# 실습자료
* If you have some questions, please contact to me!
* sol0917@unist.ac.kr

## week7. Driving Process Management Practice

- Fuel management is one of the important management factors because bus transportation companies can reduce costs.

- Showing an intuitive score is one way to manage the fuel consumption to the bus driver.

- Therefore, We will develop a scoring function for the eco-driving-level (EDL) using pre-processed bus driving data

- Scale of EDL score is from 0 to 100, where 0 represents a good performance and 100 represents a bad performance for fuel usage.

![screensh](https://drive.google.com/uc?export=view&id=1Nv4mxYSYcNeOLBXz73ds1gpEgUdRLMd8)
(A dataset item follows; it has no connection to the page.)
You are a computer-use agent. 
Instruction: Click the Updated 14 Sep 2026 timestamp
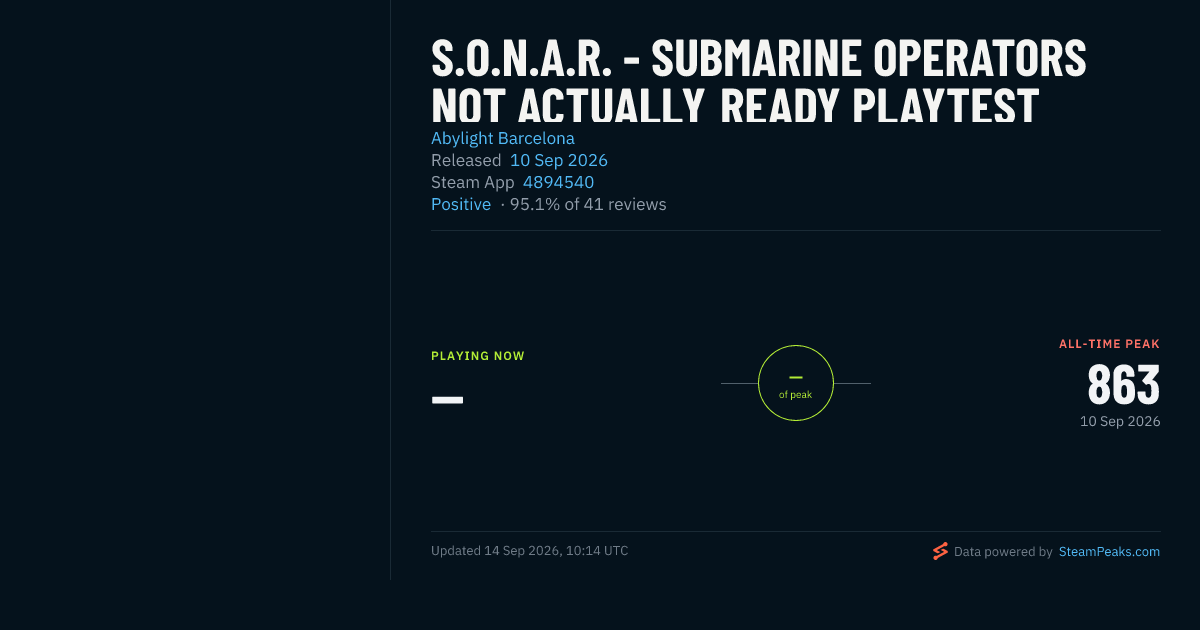(530, 551)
- In South Korea, the installation of Digital Tacho Graph (DTG) in vehicles that conduct transportation businesses such as city buses and taxis is stipulated by law

- During driving the vehicle, DTG collects driving records and related information of vehicle and driver such as speed, acceleration, brake signal, GPS information, and driver's information.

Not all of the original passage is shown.